One of my universal truths about divorce is that there is almost always less money afterwards. It’s just the reality that it costs two people more to live separately than together. That certainly held true for my current guest Michelle. Eighteen months ago, when she and her husband were separating she had a new business that wasn’t producing much income. That meant they were on a shoestring budget even before the divorce. Supporting two households was even harder. Their custody arrangements evolved into a nesting arrangement where the kids stayed put and Michelle and her husband were the ones to come and go. Think that might work you for? Here’s Michelle:
When he first moved out, he just got a one bedroom apartment because financially it was like, “Holy crap, how are we going to do this?” So he got just the cheapest thing that was safe and comfortable that he could afford. We were trying to have the kids go stay with him every other weekend.
Well they hated that, they didn’t have space, they’re pre-teens, they’re adolescents. They didn’t have their own rooms and they didn’t have their own beds. One kid was sleeping on an aero-bed and one kid was sleeping on the couch. They’re at an age when they really don’t just want to sit around in a small room with either one of their parents anyway. They want to be with their friends, they want to be doing their own thing.
At first I really thought, “No, no, we have to maintain boundaries and we have to show the kids that we’re in control of the situation and no, when it’s time to be with Dad, it’s time to be with Dad.”
That’s how I started off, I was terrified of losing control of the situation so I was really pushing sticking to the arrangements. The kids were miserable, and then it was sad for my ex too. At one point he came to me and said, “Listen, could you at least have them packed and ready to go when I come to get them because it makes me feel like crap when I come to get them and they don’t want to leave and then I have to argue with them to get their stuff and make them leave and it just makes me feel bad.”
I was really sorry, I hadn’t even thought about that.
After a couple of months of trying that I realized it wasn’t working.

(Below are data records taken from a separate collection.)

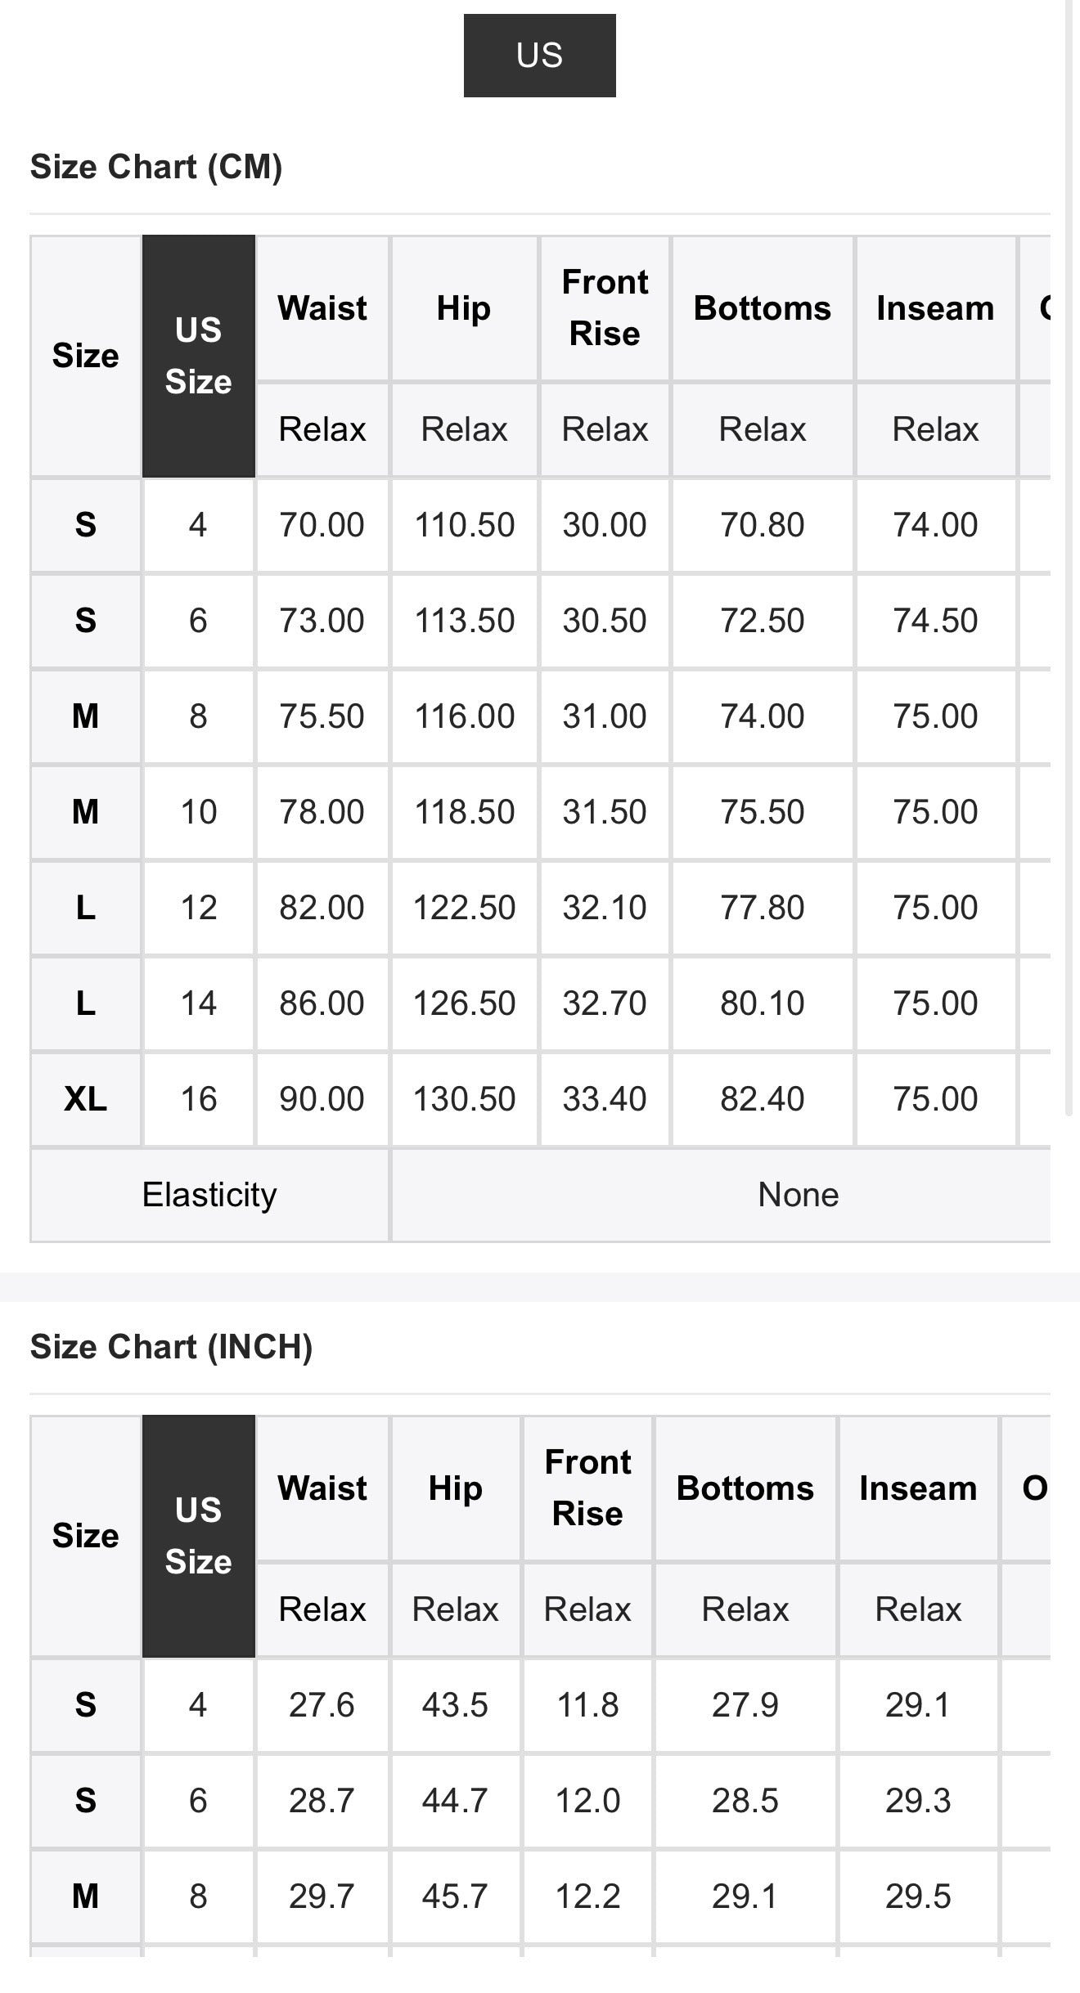Click the 130.50 hip measurement cell

[464, 1099]
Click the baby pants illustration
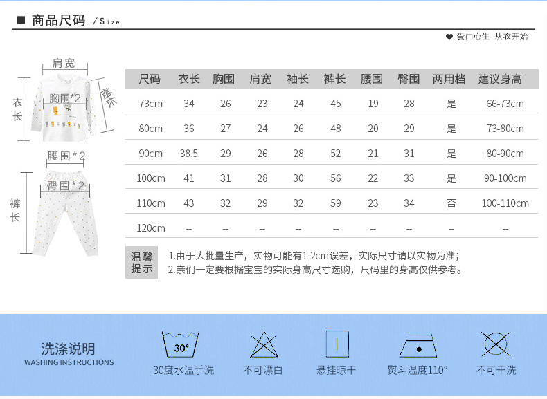The height and width of the screenshot is (399, 547). point(66,211)
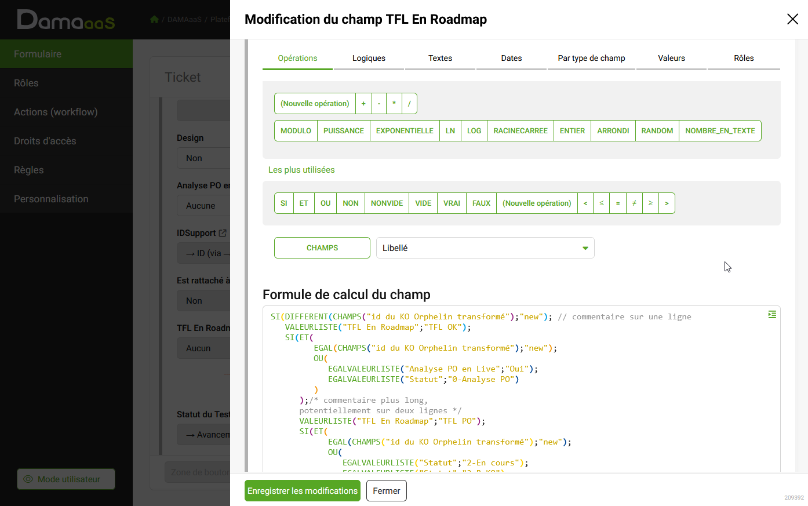Switch to the Logiques tab

pyautogui.click(x=369, y=59)
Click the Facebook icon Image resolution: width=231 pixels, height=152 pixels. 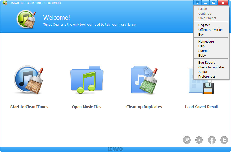212,140
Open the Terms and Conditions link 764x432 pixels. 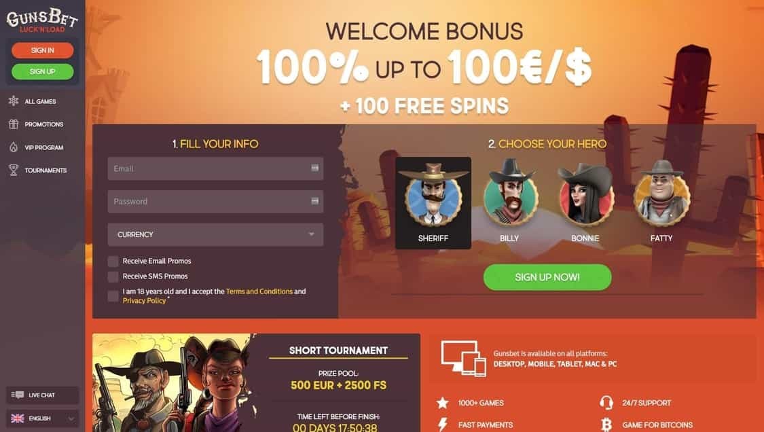pyautogui.click(x=259, y=291)
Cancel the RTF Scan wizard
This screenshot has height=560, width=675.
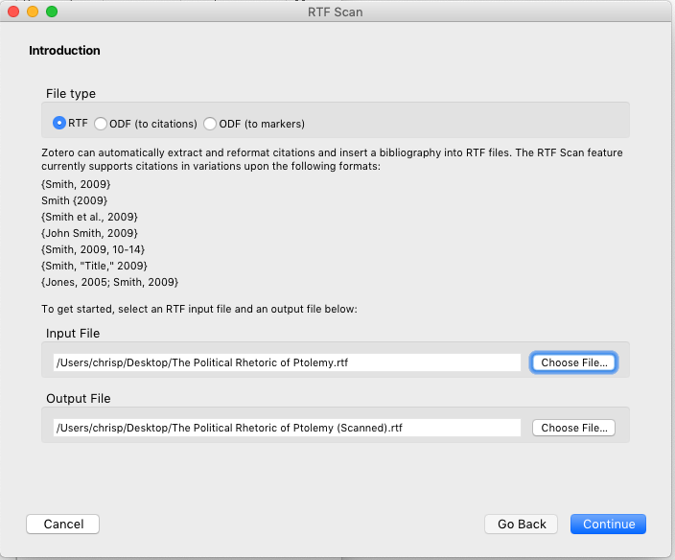[x=63, y=524]
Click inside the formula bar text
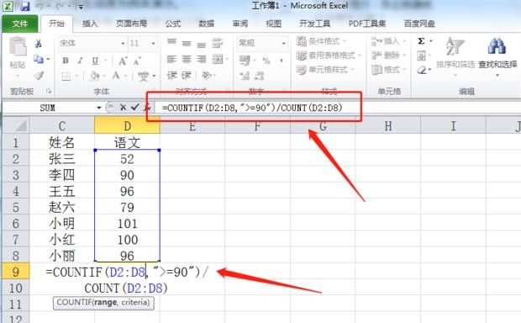521x323 pixels. [252, 108]
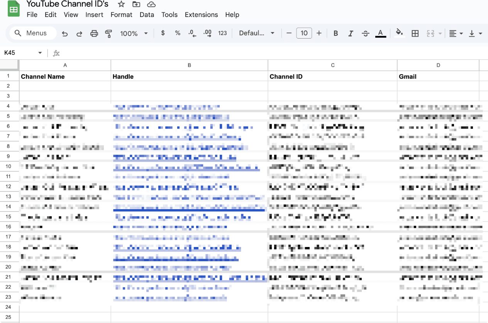Click the redo arrow icon
This screenshot has height=323, width=488.
[79, 34]
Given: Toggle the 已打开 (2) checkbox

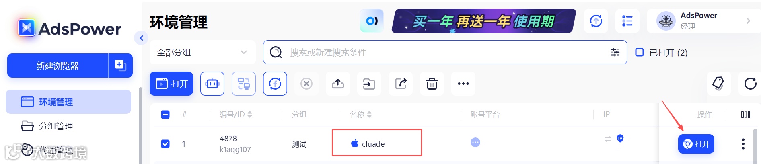Looking at the screenshot, I should (640, 52).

It wasn’t working for the kids and I thought maybe I needed to let go my whole idea of having these boundaries. So I said, “Listen, if you want, if it would make it easier for you, when it’s your weekend, I’ll go stay at the apartment, and you can come to the house.”

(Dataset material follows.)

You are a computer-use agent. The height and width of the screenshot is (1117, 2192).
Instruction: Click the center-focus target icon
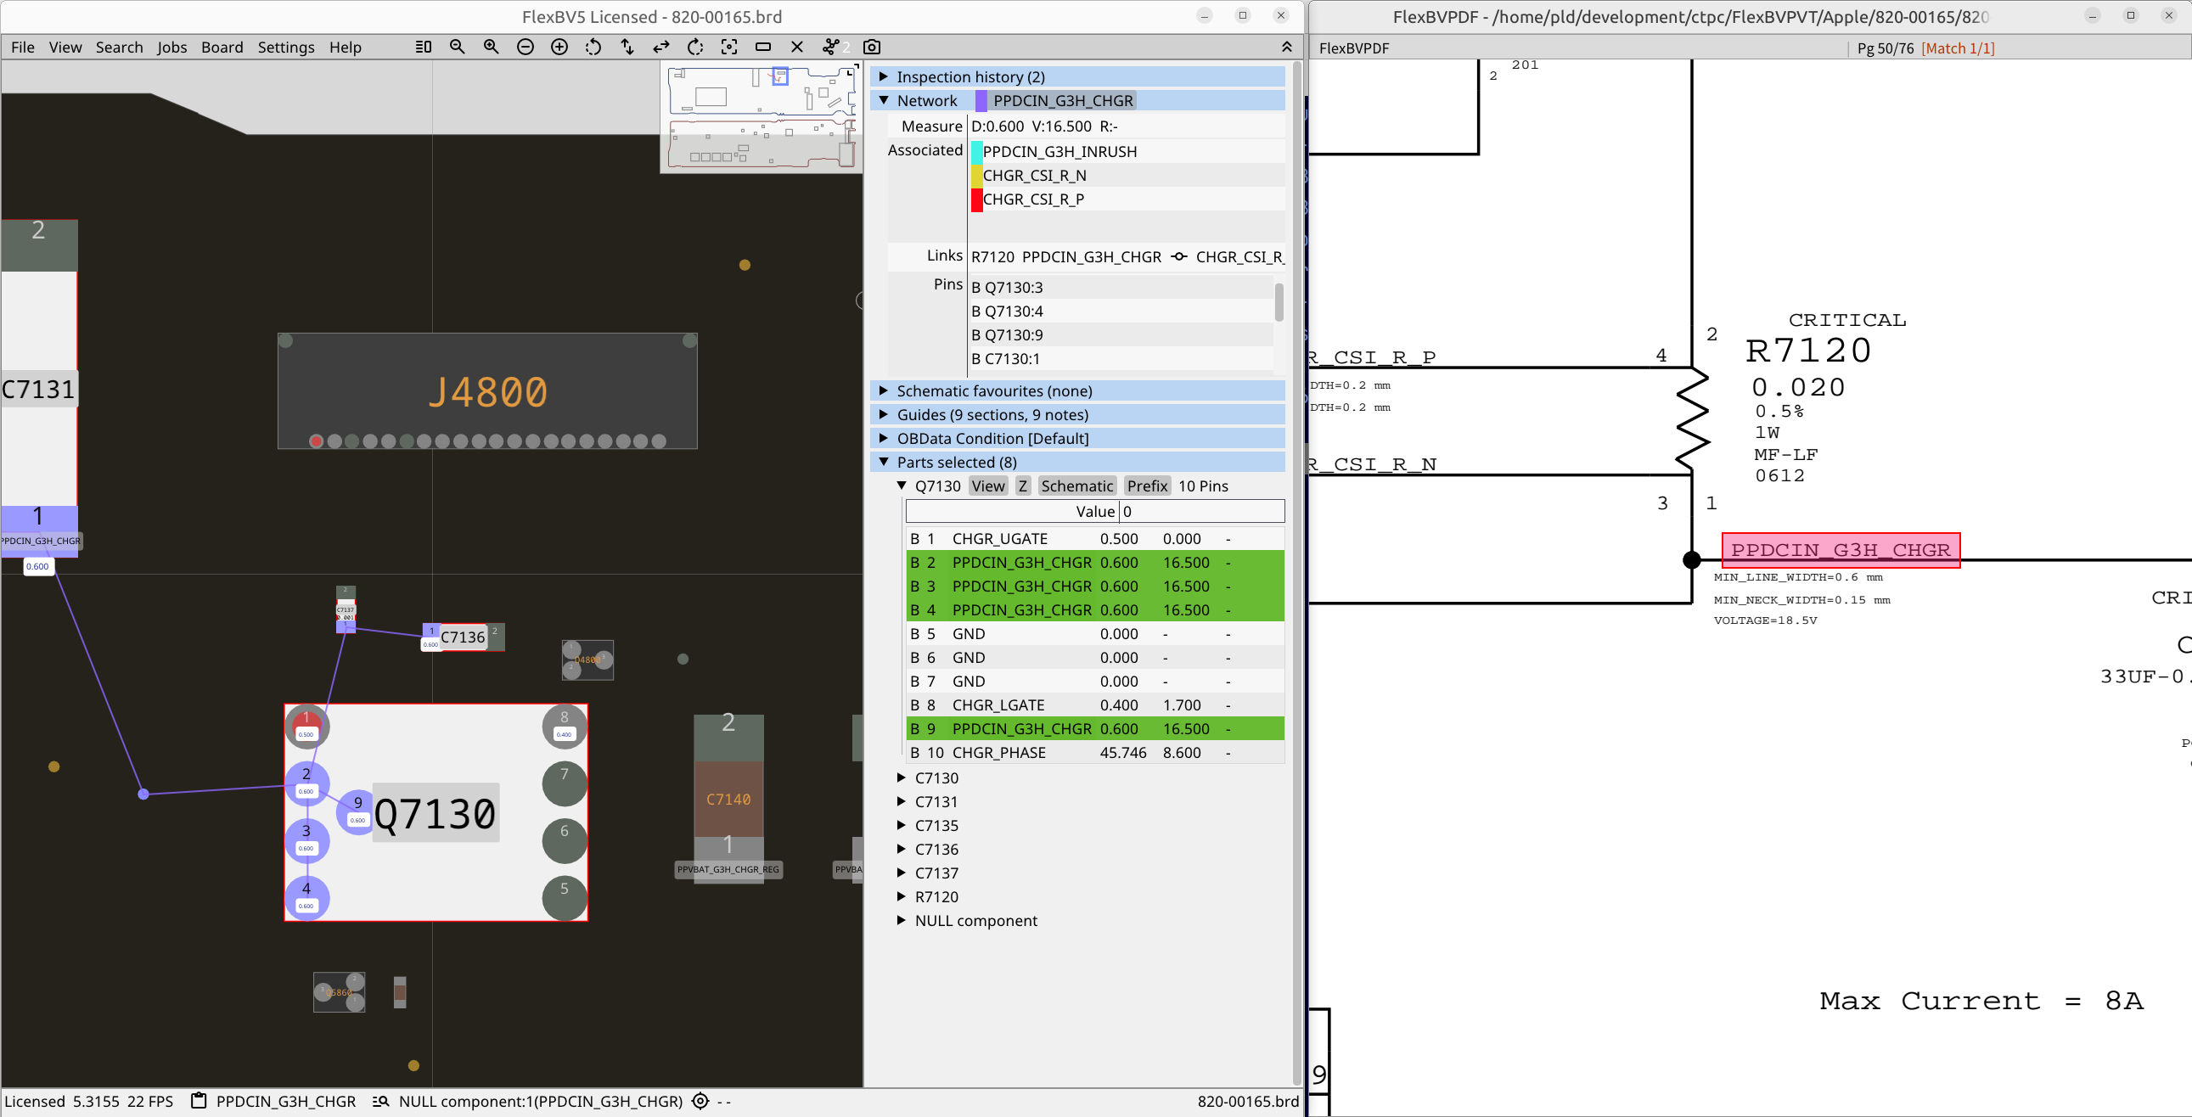[729, 47]
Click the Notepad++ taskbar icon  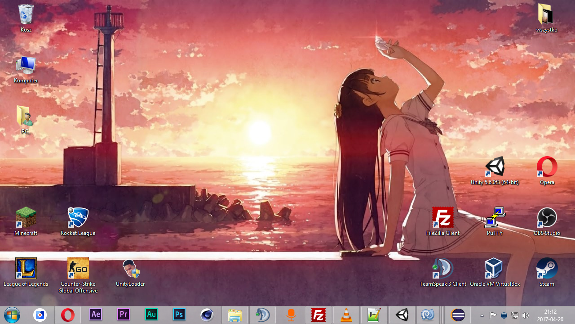[374, 315]
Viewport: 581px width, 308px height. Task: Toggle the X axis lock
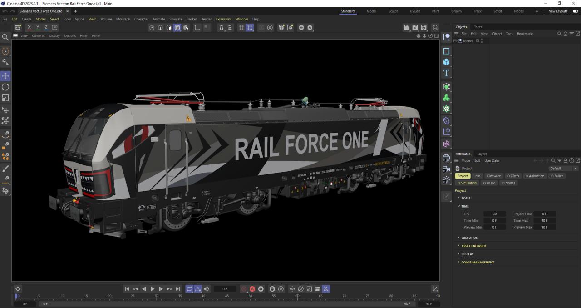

What ended up happening was I would go out of town a lot, so I’d go visit friends out of town and then he’d come stay at the house with the kids. Most of the time that he was spending with the kids was me leaving the house and him coming to the house so that the kids didn’t have to leave.

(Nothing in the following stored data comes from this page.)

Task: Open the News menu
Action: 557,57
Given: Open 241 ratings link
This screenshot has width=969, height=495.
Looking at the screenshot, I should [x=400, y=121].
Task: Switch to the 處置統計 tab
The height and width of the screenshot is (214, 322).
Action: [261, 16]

Then when he first announced that he had a girlfriend, my first trip away, I called him and said, “Listen, I’m totally supportive of your relationship, I’m happy for you. I’m not asking you not to spend time with her, but I would just appreciate it if you didn’t entertain her in the house because it feels uncomfortable to me, the thought you cooking dinner with her and hanging out on my couch…this feels like my home.” He was totally agreeable to that, so he didn’t bring her over to the house.
We kind of have an open access parenting agreement. Now that he has a three-bedroom house there’s x amount of nights a week that the kids are supposed to stay with him and there are some nights, or the rest of the nights they’re here. If I’ve got a business trip or something, he’ll take them. If he’s got a business trip and it’s supposed to be my night off, I’ll take them and we’ll just make up for it later. He’ll come by at least a few nights a week and take one of them to practice and drive one of them home from practice. He lives really nearby, and I know how important the kids are to him, so there’s no reason to not give him access when he wants it, and it helps me out. It really does.
One of the lessons I’ve realized is when I learn to let go of things, it actually serves me, as well as the other person.
The Divorce Coach Says
What I’ve learned from my interviews and reading divorce studies is that except for high-conflict divorces, children seem to fare best when the changes for them are minimized. That can be challenging even when you are working cooperatively with your SBTX. It can also be challenging while you’re working through the divorce process, waiting to finalize your financial agreement. No one wants to pay more rent than they have to for what may be temporary accommodation and it may be difficult finding something that is temporary, suitable and affordable. A nesting custody arrangement would be worth considering.
You might also want to consider it if you and your SBTX can’t agree on who should move out. In fact, the judge might even order it.
Michelle talks about letting go some of the boundaries and being more flexible – I think this is something that develops over time as you learn to trust each other again and I agree with another of my guests, Kathleen, that having a detailed parenting plan can help with that because you have the security of knowing what you’ve agreed and can go back to if necessary.
I actually think that a successful nesting custody arrangement calls for each of you to layout your specific expectations of how it will work and how to respect each other’s privacy just as Michelle did when she learned of her ex’s new girlfriend. This would apply to both the home in which the kids are based and any other accommodation you and your ex are sharing. Coparenting101 blog has a guest post from ThisCuckoosNest about their nesting arrangement.
Are you currently following a nesting custody arrangement? What’s the setup? Does it work for you? What are the challenges? What expectations have you agreed with your ex? What advice would you give to someone who was thinking of this now?
PS: And I do think it’s your responsibility to make sure your children are prepared when your ex comes to pick up for his/her parenting time.